**JOB**
Can you rewrite the data with "list number" replaced by "item number" wherever it occurs, leaving everything else unchanged?

### STORED ROWS

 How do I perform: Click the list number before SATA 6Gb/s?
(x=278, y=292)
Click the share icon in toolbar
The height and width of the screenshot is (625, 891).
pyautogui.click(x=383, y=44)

######

**SOLUTION**
 How do I perform: Click the item number before SATA 6Gb/s?
(x=278, y=292)
Click the share icon in toolbar
The height and width of the screenshot is (625, 891).
pyautogui.click(x=383, y=44)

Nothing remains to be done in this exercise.